4. Monitoring und Datenlage in Deutschland:
Der DWD führt allgemeine Wolkenbeobachtungen durch, jedoch keine gezielte und systematische Erfassung langlebiger Kondensstreifen-Zirren. Konkrete Auswirkungen dieser Wolken auf regionale Klimaparameter wie Temperatur, Sonnenscheindauer oder Niederschlagsmuster seien laut Bundesregierung bislang nicht gesichert oder nur unzureichend erforscht. Auch lägen der Bundesregierung keine eigenen Bewertungen zur möglichen Verstärkung oder Veränderung von Wetterlagen durch diese Phänomene vor.

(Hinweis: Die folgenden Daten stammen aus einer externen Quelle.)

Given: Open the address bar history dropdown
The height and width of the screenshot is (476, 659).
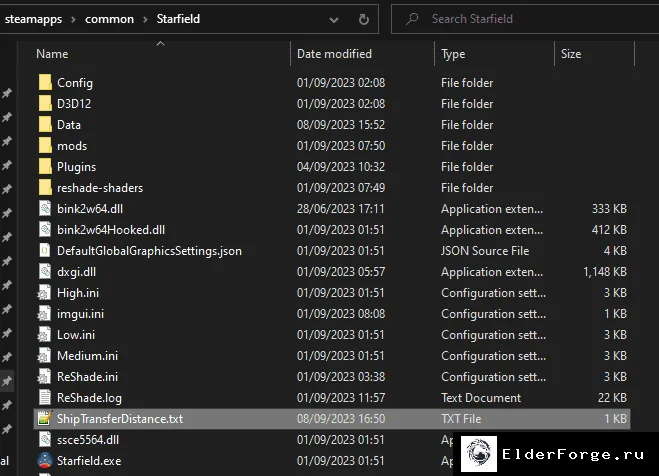Looking at the screenshot, I should pyautogui.click(x=334, y=20).
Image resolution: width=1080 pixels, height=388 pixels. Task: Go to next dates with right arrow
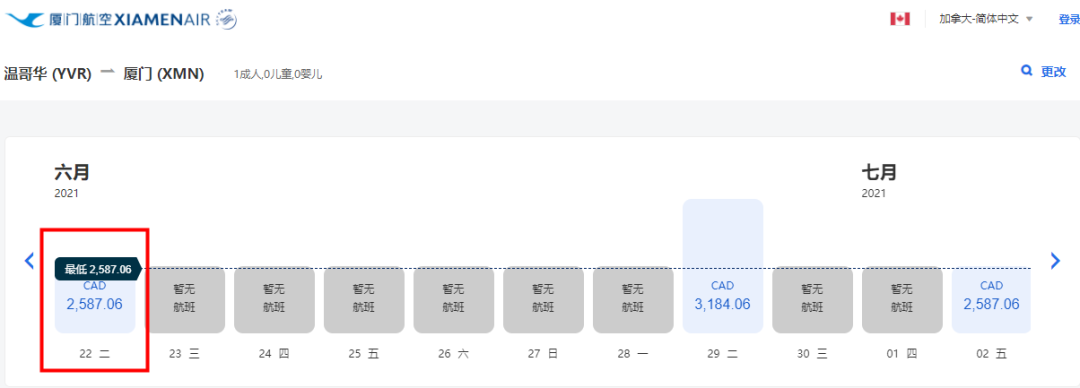[x=1055, y=261]

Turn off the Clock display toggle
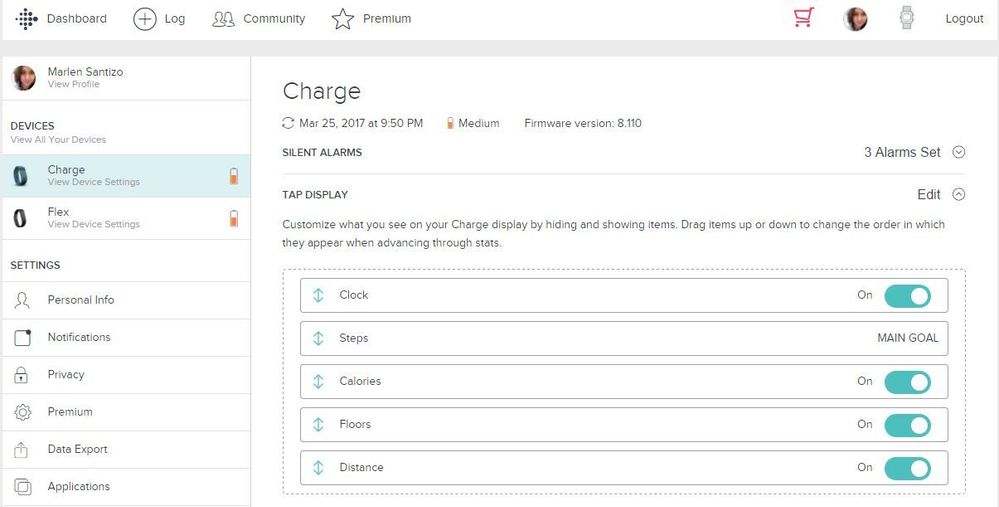click(907, 296)
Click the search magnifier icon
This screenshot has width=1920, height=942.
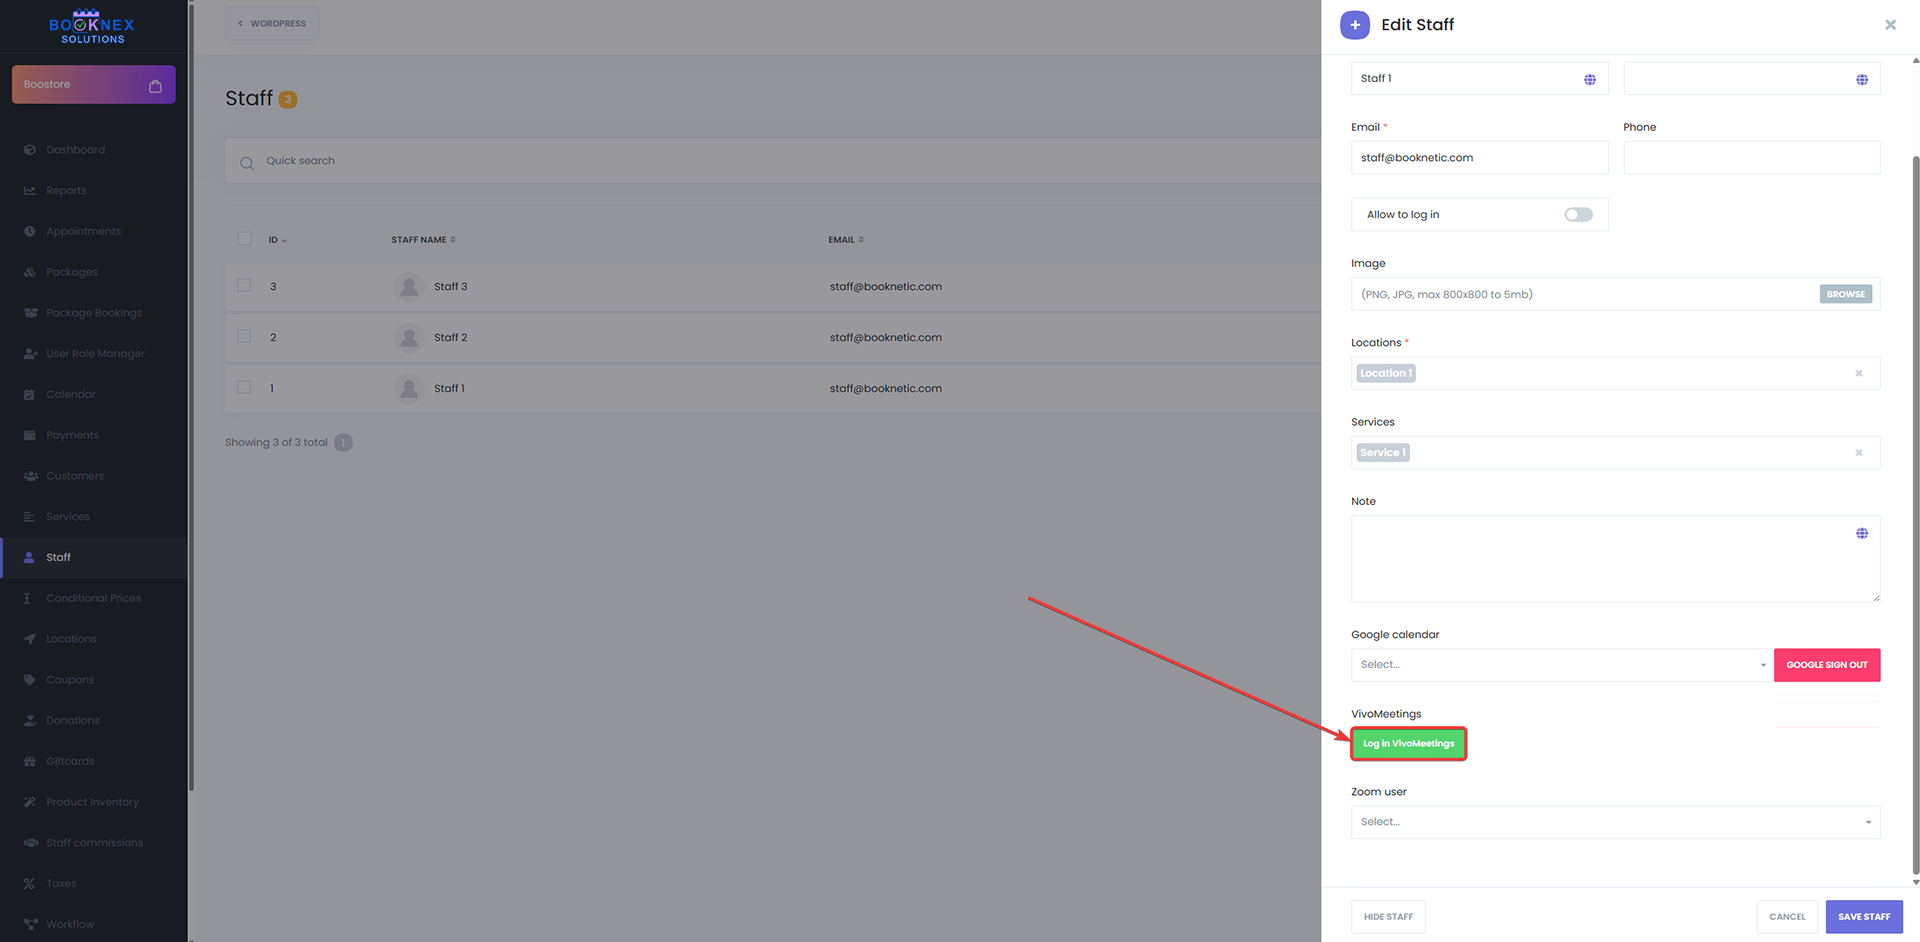(x=246, y=163)
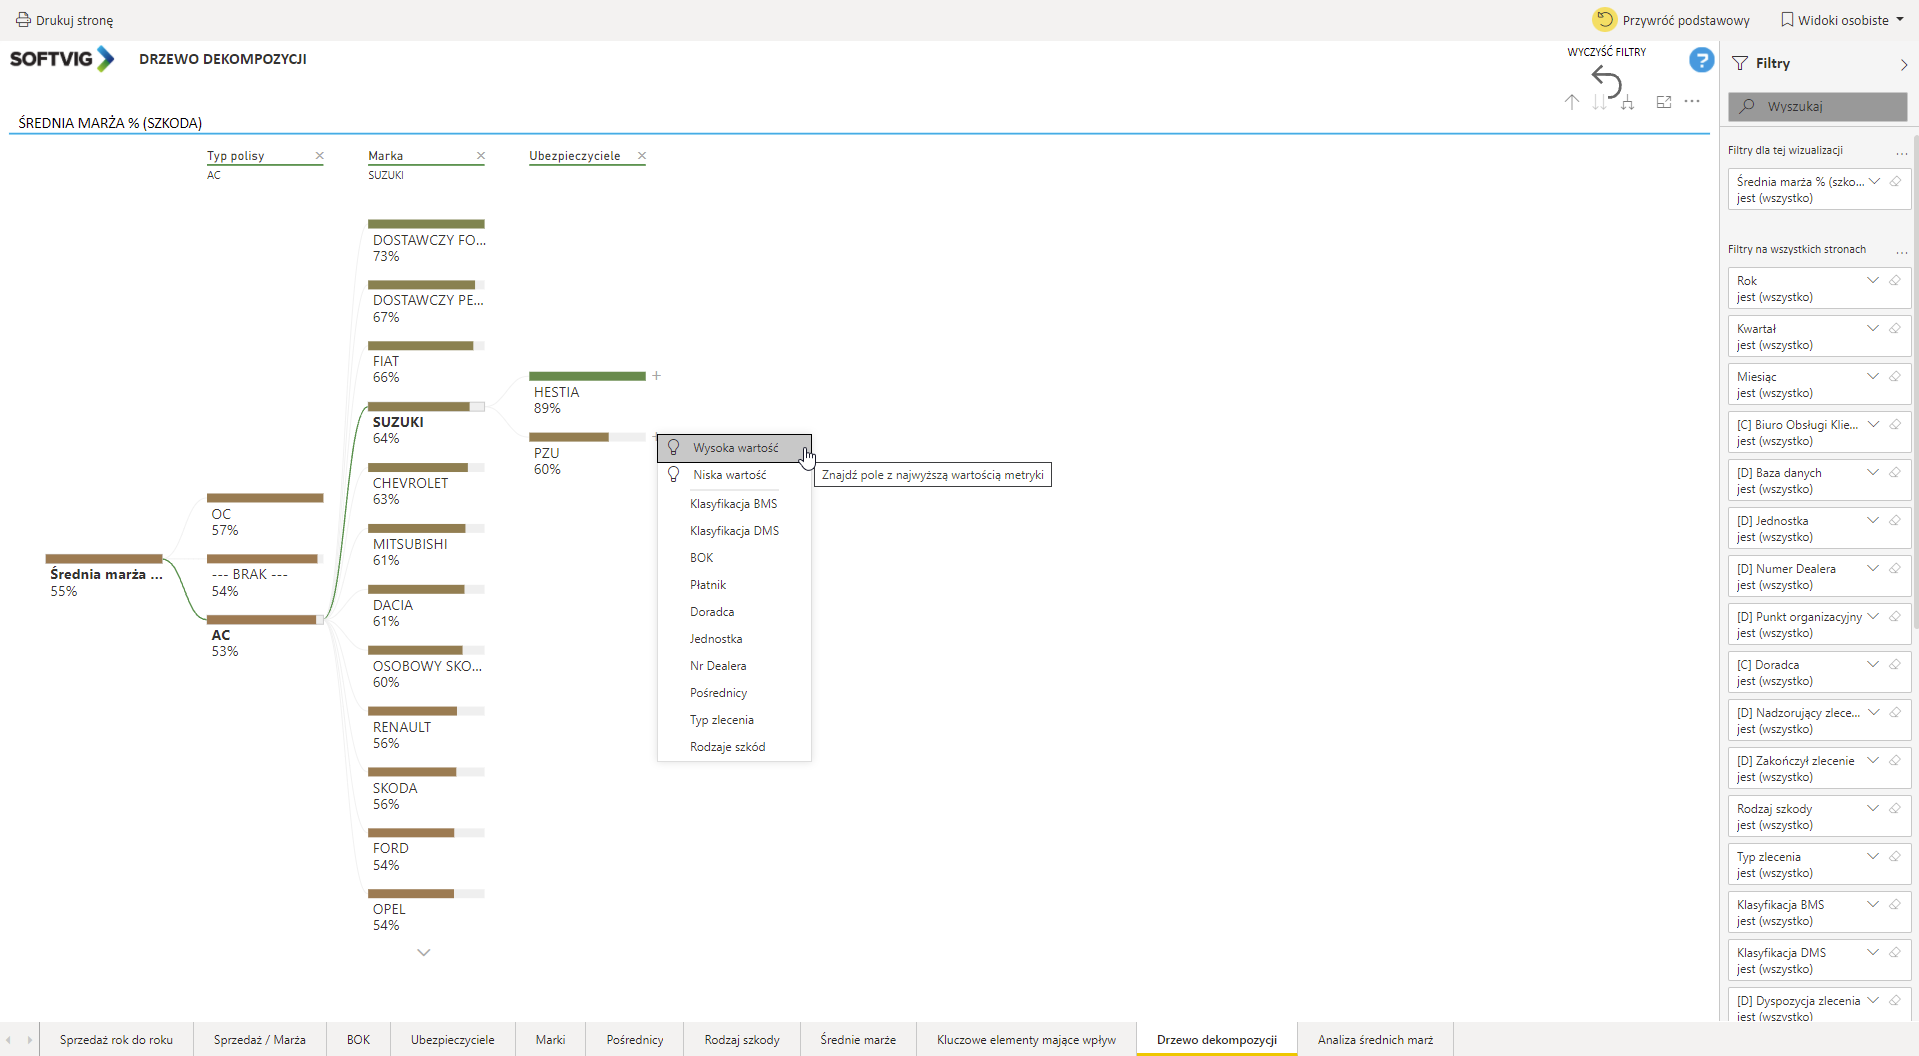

5. Politische Maßnahmen und Regulierung:
Nicht-CO2-Effekte des Luftverkehrs – also insbesondere durch Kondensstreifen-Zirren – werden seit 2025 im Rahmen des europäischen Emissionshandels (EU ETS) von den Luftfahrtunternehmen erfasst, jedoch (noch) nicht bepreist. Auf nationaler Ebene gibt es Forschungsprojekte zur Vermeidung von Kondensstreifen, etwa durch optimierte Flugrouten. Eine gesonderte Besteuerung solcher Emissionen lehnt die Bundesregierung derzeit ab.

Kritische Einordnung:
Die Anfrage der AfD ist stark von einem grundsätzlichen Zweifel an der etablierten Klimawissenschaft geprägt und versucht, durch selektive Argumentation Unsicherheiten in der Klimaforschung zu politischen Zweifeln aufzubauschen. Dass die Bundesregierung ihre Position auf internationale Forschungskooperationen und den IPCC stützt, ist aus wissenschaftlicher Sicht nachvollziehbar. Gleichwohl zeigt die Antwort auch, dass die spezifischen Auswirkungen von langlebigen Kondensstreifen-Zirren auf das regionale Klima noch nicht vollständig verstanden sind und weiterer Forschungsbedarf besteht. Die politische Relevanz dieses Themas könnte in Zukunft zunehmen, insbesondere wenn sich die wissenschaftliche Evidenz zur Wirkung dieser atmosphärischen Phänomene verdichtet.

Zusammenfassend zeigt die Debatte exemplarisch die Spannungsfelder zwischen wissenschaftlichem Erkenntnisstand, politischer Entscheidungsfindung und ideologisch geprägter Kritik auf.